Les arts du décor se sont manifestés avec éclat dans le vitrail. Les églises champenoises en conservent de nombreux et précieux témoins depuis les xiie et xiiie s. jusqu’au xvie (première moitié surtout), époque particulièrement prolifique pour les verriers troyens, spécialistes des vitraux « légendaires » juxtaposant de nombreuses scènes au style d’imagerie familière.

G. J.

➙ Foire.

 H. d’Arbois de Jubainville, Histoire des ducs et comtes de Champagne (A. Durand, Troyes, 1859-1869 ; 7 vol.). / F. Bourquelot, Études sur les foires de Champagne (Imprimerie impériale, 1865 ; 2 vol.). / M. Poinsignon, Histoire générale de la Champagne et de la Brie (Martin frères, Châlons-sur-Marne, 1885-1886 ; 3 vol.). / A. Babeau, l’Art de la Champagne (De Boccard, 1919). / R. Crozet, Histoire de la Champagne (Boivin, 1933). / G. Boussinesq et G. Laurent, Histoire de Reims (Matot-Braine, Reims, 1934 ; 3 vol.). / M. Crubellier et C. Juillard, Histoire de la Champagne (P. U. F., coll. « Que sais-je ? », 1952 ; 2e éd., 1969). / R. Héron de Villefosse, les Grandes Heures de la Champagne (Perrin, 1971). / M. Crubellier (sous la dir. de), Histoire de la Champagne (Privat, Toulouse, 1975).

Champagne-Ardenne

Région économique groupant les départements des Ardennes, de l’Aube, de la Marne et de la Haute-Marne.


Elle couvre 25 600 km2 et rassemble 1 336 832 habitants.
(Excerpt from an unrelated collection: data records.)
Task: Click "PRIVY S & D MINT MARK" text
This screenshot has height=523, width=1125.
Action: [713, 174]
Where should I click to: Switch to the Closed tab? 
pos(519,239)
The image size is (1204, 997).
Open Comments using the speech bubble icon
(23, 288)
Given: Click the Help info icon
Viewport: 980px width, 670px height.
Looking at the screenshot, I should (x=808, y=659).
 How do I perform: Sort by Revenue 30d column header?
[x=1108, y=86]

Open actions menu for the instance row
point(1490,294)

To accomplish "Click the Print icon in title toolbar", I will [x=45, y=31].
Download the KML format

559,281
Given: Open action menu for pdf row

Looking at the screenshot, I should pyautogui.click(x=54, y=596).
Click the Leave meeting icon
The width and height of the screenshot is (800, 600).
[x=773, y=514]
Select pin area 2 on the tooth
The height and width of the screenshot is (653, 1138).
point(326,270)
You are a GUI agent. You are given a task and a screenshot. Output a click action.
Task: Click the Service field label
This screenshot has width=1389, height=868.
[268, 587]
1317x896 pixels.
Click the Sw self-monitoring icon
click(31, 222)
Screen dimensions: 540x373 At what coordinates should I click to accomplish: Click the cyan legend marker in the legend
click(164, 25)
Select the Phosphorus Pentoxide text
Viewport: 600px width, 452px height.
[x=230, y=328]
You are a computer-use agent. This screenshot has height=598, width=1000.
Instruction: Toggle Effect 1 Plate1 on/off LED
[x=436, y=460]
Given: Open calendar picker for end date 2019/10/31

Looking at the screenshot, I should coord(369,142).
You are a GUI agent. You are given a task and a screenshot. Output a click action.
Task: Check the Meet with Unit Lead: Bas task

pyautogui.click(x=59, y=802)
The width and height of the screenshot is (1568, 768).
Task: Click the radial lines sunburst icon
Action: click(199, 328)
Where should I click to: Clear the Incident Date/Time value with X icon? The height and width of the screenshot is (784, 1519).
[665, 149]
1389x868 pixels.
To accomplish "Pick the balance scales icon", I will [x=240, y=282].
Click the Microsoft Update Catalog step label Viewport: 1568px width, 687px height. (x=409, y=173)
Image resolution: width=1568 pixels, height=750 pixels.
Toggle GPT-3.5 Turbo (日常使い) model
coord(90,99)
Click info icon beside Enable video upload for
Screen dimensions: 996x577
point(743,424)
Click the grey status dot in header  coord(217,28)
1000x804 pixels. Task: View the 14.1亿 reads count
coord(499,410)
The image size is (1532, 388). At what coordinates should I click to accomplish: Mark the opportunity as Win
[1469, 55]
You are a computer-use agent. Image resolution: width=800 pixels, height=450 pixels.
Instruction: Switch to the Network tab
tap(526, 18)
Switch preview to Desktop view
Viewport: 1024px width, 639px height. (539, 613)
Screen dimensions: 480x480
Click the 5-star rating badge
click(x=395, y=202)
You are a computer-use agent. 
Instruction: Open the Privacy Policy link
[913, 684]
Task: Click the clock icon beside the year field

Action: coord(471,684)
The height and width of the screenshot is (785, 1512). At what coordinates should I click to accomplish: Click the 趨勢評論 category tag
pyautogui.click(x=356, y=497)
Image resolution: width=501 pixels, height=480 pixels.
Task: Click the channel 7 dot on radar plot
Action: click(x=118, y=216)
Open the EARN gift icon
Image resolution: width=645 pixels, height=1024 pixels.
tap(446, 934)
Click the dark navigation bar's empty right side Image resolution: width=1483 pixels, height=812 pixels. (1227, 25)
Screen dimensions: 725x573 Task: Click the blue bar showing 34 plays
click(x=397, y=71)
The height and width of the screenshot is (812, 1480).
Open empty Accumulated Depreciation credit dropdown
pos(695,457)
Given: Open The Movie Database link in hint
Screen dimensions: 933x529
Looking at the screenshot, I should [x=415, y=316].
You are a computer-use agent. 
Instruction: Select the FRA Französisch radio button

Son chef-lieu est Châlons-sur-Marne* (65 000 hab.), qui est la plus petite préfecture régionale de France ; mais trois agglomérations sont plus grandes que celle de Châlons : Reims* (200 000 hab.), Troyes* (130 000 hab.), Charleville-Mézières* (70 000 hab.).


Les paysages

La Région est située dans l’est du Bassin parisien, de part et d’autre de la plaine champenoise, s’étirant sur près de 300 km dans le sens nord-sud. Elle comprend ainsi plusieurs unités géographiques distinctes :
— à l’ouest, une petite partie des plateaux de Brie et du Tardenois ;
— la côte de l’Île-de-France, qui porte le vignoble champenois ;
— la riche plaine de Champagne crayeuse (de 70 à 200 m d’altitude), qui s’étend en arc de cercle sur trois départements ; elle se termine à l’est par une côte très effacée, qui ne prend de l’ampleur que tout au sud, dans le pays d’Othe ;
— la plaine de Champagne humide (de 100 à 180 m), étroite au nord de Vitry-le-François (Vallage d’Argonne), qui s’épanouit dans le vaste cône alluvial du Perthois et se poursuit assez élargie au sud, où elle demeure très boisée (forêts du Der, d’Orient, d’Aumont) ;
— au nord, une série de dépressions humides, de plateaux étroits et boisés et de côtes qui forment les crêtes préardennaises ; à l’extrémité occidentale de celles-ci se trouve une petite partie du bocage de Thiérache ; les crêtes précèdent le massif ancien de l’Ardenne, qui forme un plateau boisé s’inclinant doucement vers le sud (500 m au nord), éventré de Mézières à Givet par la vallée industrielle de la Meuse, aux profonds méandres ; entre ces deux ensembles se trouve un sillon évidé dans des terrains tendres, emprunté par la grande voie ferrée Valenciennes-Thionville et par la Meuse en amont de Mézières ;
— à l’est, le petit massif boisé de l’Argonne, modelé dans des grès (la gaize) et qui marque une nette limite topographique et climatique (maximum 303 m) ;
— enfin, au sud-est, un vaste ensemble de plateaux calcaires boisés et céréaliers qui s’élèvent lentement jusqu’aux environs de Langres, y atteignant 516 m ; ces plateaux sont interrompus dans le sens sud-ouest - nord-est par quelques petites plaines discontinues au pied des côtes ; tout à l’extrémité sud-est, ces dernières dominent une dépression herbagère qui annonce la Lorraine méridionale (Bassigny). Ces plateaux sont morcelés par les hautes vallées de la Seine, de l’Aube et de la Marne.